Tokenizer of sentencepiece.
Args:
model_file (str): the path of the tokenizer model
"""
```
## Initialization Parameters
Property/Method | Type | Description
----------------|------|-------------
`model_file` | `str` | The path to the pretrained sentencepiece model file.
## Methods and Usage
Below, we detail the methods available in `SentencePieceTokenizer`, including their parameters, their functionality, and usage examples.
### Method: `__init__`
Instantiates an instance of the `SentencePieceTokenizer` with the specified sentencepiece model.
#### Parameters
Parameter | Type | Description
----------|------|-------------
`model_file` | `str` | The path to the pretrained sentencepiece model file.
#### Example
```python
from swarms.tokenizers import SentencePieceTokenizer
tokenizer = SentencePieceTokenizer(model_file='your_model.model')
```
### Properties: Vocabulary Information
These properties provide access to various vocabulary-specific information.
#### `vocab_size`
#### `bos_token_id`
#### `eos_token_id`
##### Example
```python
vocab_size = tokenizer.vocab_size
print(f"Vocabulary size: {vocab_size}")
bos_id = tokenizer.bos_token_id
eos_id = tokenizer.eos_token_id
print(f"BOS token ID: {bos_id}, EOS token ID: {eos_id}")
```
### Method: `indexes_containing_token`
Finds possible tokenizer indexes that, when decoded, may contain the input token.
#### Parameters
Parameter | Type | Description
----------|------|-------------
`token` | `str` | The token for which possible indexes are to be found.
#### Returns
- `List[int]`: List of tokenizer indexes that might contain the token.
#### Example
```python
indexes = tokenizer.indexes_containing_token("▁the")
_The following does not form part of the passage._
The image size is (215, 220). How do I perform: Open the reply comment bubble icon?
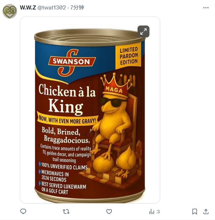(23, 211)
print(f"Indexes containing '▁the': {indexes}")
```
### Method: `encode`
Tokenizes a text prompt into a list of token IDs.
#### Parameters
Parameter | Type | Description
----------|------|-------------
`s` | `str` | The text prompt to tokenize.
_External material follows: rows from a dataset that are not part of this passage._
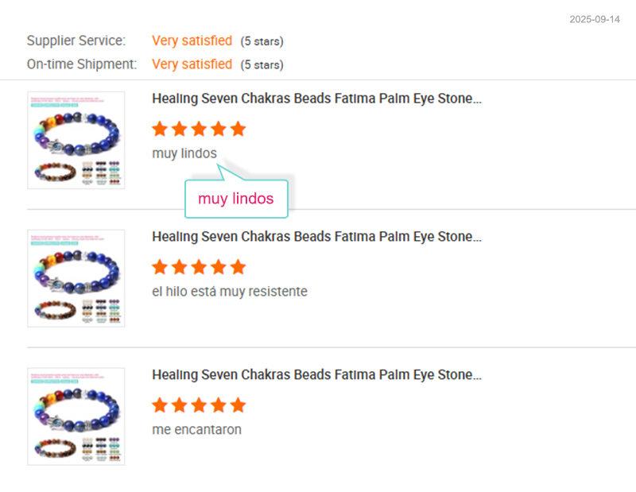This screenshot has height=492, width=636.
Task: Open the first Healing Seven Chakras product title
Action: point(318,98)
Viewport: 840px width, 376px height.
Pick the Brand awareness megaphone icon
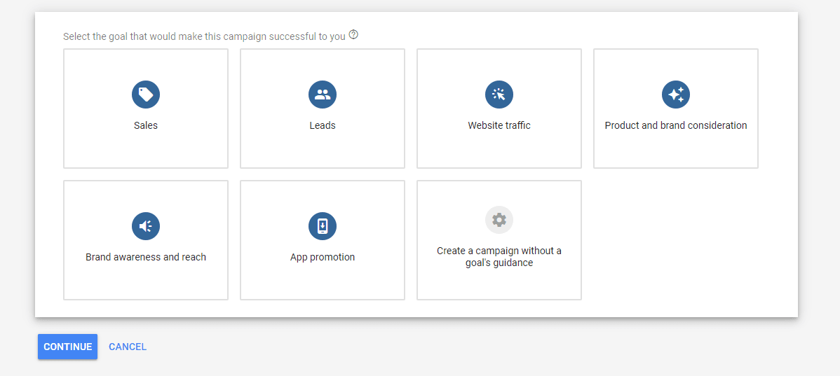pyautogui.click(x=146, y=226)
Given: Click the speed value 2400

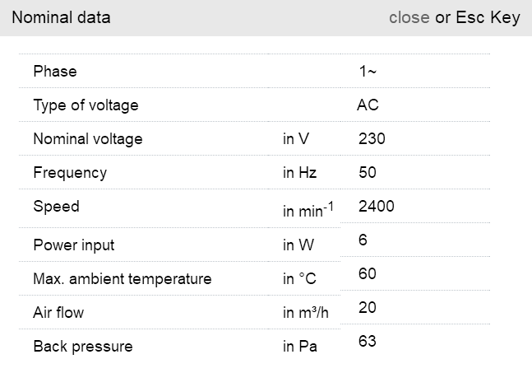Looking at the screenshot, I should click(377, 207).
`add_bos` | `bool` | If `True`, it adds the beginning-of-sentence token. (default: `True`)
#### Returns
- `List[int]`: List of token IDs representing the text prompt.
#### Example
```python
encoded_ids = tokenizer.encode("Hello, world!", add_bos=True)
print(f"Encoded token IDs: {encoded_ids}")
```
### Method: `decode`
Detokenizes a list of token IDs into text.
#### Parameters
Parameter | Type | Description
----------|------|-------------
`t` | `List[int]` | A list of token IDs to detokenize.
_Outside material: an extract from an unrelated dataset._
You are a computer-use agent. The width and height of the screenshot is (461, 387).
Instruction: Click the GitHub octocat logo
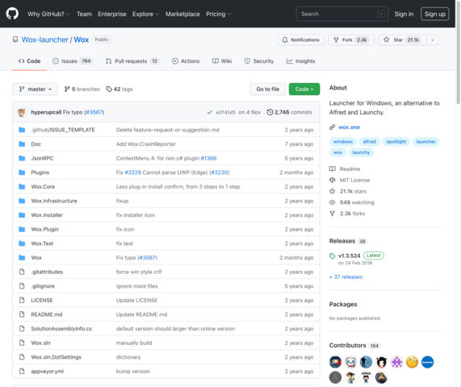12,14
`offset` | `Optional[int]` | For incremental decoding. Defaults to `None`, which means it is not applied.
#### Returns
- `str`: Text representation of the decoded token IDs.
#### Example
```python
decoded_text = tokenizer.decode([bos_id] + encoded_ids)
print(f"Decoded text: {decoded_text}")
```
### Method: `__call__`
Tokenizes prompts when the class instance is used as a callable.
#### Parameters
Parameter | Type | Description
----------|------|-------------
`s` | `Union[str, Sequence[str]]` | Text prompts to tokenize.
`add_bos` | `bool` | If `True`, it adds the beginning-of-sentence token. (default: `False`)
`add_eos` | `bool` | If `True`, it adds the end-of-sentence token. (default: `False`)
#### Returns
- `addict.Addict`: Object with `input_ids` containing the list of token IDs.
#### Example
```python
input_data = tokenizer("Let's tokenize this sentence.")
print(f"Tokenized input IDs: {input_data.input_ids}")
```
## Additional Information and Tips
The library has efficient internals that cache information for performance benefits. For example, `indexes_containing_token` uses a deque to store the most recent lookups, which saves computation time by avoiding re-traversing the vocabulary.
## Conclusion
This documentation provides an in-depth explanation of `swarms.tokenizers` with a focus on the `SentencePieceTokenizer` class. By following the examples and guidance detailed above, users should be able to effectively use the tokenizers for their NLP tasks. Users are also encouraged to refer to further resources and the official SentencePiece documentation for more advanced use cases and configurations.